* **Source extract**:
Biweekly update 4th July — 18th July

We wish the world would be as stable as Tezos development. Its teams keep showing steady progress over the period, and Tezos dreams seem to come true: 1 Self-amending update, more than 100 meetups, about 470 bakers in 30 countries, 6 Global Foundations and excellent 80% staking rate. Only bonafide teams are working towards making Tezos greater: The protocol team has been steadily reviewing and testing all the MRs that are flowing in the branch proto-proposal; the Michelson team has been busy too with quite a lot of changes; LIGO and MARIGOLD team onboard new collaborators to both of them, rewrote much of the codebase, and began some exciting new projects.

So far, so good, we will hopefully see more progress in the coming year. TezBox team currently has two core goals — in the short term, they want to continue to offer a high-quality wallet on various platforms, in the long run, they are aiming to work on Tezbox API, and the Tezbox Browser. Besides, CryptonomicTech worked on Mininax, a retro block explorer. Decentralized nature of Tezos helps teams all over the world to be socially active: SmartPy and ConseilJS participated in the Tezos meetup in Douala, Tezos Africa had a fantastic turnout at Tezos 1st meetup there. The celebrations of Tezos birthday are planned worldwide — you can attend them in Paris, Berlin, Zurich, Vienna and New York. Moreover, Ryan Jesperson, President of Tezos Foundation, had a fantastic interview.

The community is thrilled with all the Tezos processes, the number of followers on social networks is sharply increasing. Success is coming down the pike! Stay tuned for the upcoming Reddit AMA after Week 29 with us!

Bake your Tezzies with us —


Gitlab metrics

For detailed GitLab developer activity click here.

Developer activity (from
  • TezBridge has been updated to v2.1.5. Issues are fixed and a much simpler bridging method for a remote signer is added. Developers can visit to get some examples of integration for now.
  • À la carte of the new Meanwhile at Nomadic Labs #3: a sneak peek at the next proposal (including updates to the Michelson language!), a new indexer for Tezos, and much more!

The consensus team is finishing their analysis of selfish baking on Emmy+ and tweaking the constants of the protocol accordingly. At the same time work on their version of Tendermint is progressing to the point of having a proof of concept protocol to play with.

The protocol team has been steadily reviewing and testing all the MRs that are flowing in the branch proto-proposal. Particularly the excellent work of Cryptium Labs on the account re-haul (implicit accounts, removing script-less contracts) and the tweaks to the voting procedure (quorum caps, proposal quorum).

* **Challenge A**: Using the Tezos update, decide whether each statement agrees with it, answering yes or no and quoting the words that decide it. (i) Tezos has about 470 bakers in 30 countries. (ii) TezBridge was updated to v2.2. (iii) One of the Tezos birthday celebrations is in London.
* **Challenge B**: According to the Tezos update, what is Mininax?
* **Challenge C**: Rewrite the paragraph of the Tezos update that begins "So far, so good" as a short list that keeps its main facts.
The listing that follows comes from a separate source and has no connection to the Tezos update.

* **Data provided**:
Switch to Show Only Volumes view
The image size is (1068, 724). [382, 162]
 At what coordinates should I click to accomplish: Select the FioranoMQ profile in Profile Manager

* **Problem solution A**:
(i) Yes: "about 470 bakers in 30 countries"
(ii) No: "TezBridge has been updated to v2.1.5"
(iii) No: "you can attend them in Paris, Berlin, Zurich, Vienna and New York"

* **Problem solution B**: A retro block explorer that CryptonomicTech worked on.

* **Problem solution C**:
- TezBox team goals: in the short term, keep offering a high-quality wallet on various platforms; in the long run, work on the Tezbox API and the Tezbox Browser.
- CryptonomicTech worked on Mininax, a retro block explorer.
- SmartPy and ConseilJS took part in the Tezos meetup in Douala, where Tezos Africa had a fantastic turnout at its first Tezos meetup.
- Tezos birthday celebrations are planned in Paris, Berlin, Zurich, Vienna and New York.
- Ryan Jesperson, President of the Tezos Foundation, gave an interview.